Brief:
Only lines holding the word "will" should be copied from the material.

--- Dataset Enclosed Below ---

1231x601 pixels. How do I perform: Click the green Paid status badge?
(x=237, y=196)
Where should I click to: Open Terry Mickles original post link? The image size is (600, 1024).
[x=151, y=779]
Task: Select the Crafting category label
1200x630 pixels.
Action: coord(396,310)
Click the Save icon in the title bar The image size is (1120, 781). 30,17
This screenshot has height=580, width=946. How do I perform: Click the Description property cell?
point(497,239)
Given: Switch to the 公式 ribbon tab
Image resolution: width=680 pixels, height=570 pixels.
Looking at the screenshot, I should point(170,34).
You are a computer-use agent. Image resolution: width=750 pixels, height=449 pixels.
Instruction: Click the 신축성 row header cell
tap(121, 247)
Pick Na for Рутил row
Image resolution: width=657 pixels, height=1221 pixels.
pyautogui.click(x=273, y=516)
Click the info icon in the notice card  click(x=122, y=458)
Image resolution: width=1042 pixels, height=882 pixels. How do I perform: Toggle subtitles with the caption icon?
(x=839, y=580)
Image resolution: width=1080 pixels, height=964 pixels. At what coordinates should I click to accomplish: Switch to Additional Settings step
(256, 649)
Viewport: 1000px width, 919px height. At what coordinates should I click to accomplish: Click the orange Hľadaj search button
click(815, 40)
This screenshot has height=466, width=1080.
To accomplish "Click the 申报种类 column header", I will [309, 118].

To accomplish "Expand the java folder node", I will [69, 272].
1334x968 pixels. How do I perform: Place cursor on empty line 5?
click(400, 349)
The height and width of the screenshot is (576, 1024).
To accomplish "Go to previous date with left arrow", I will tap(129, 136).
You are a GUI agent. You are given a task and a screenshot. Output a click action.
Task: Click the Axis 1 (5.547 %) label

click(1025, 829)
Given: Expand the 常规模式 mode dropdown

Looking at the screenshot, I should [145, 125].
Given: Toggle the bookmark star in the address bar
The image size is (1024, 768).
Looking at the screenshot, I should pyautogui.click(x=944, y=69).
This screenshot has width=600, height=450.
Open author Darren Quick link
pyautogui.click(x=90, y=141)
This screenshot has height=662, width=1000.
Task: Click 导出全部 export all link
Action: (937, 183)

--- End of Enclosed Dataset ---

Result below:
To accomplish "Click the 申报种类 column header", I will [309, 118].
To accomplish "Expand the java folder node", I will [69, 272].
To accomplish "Go to previous date with left arrow", I will tap(129, 136).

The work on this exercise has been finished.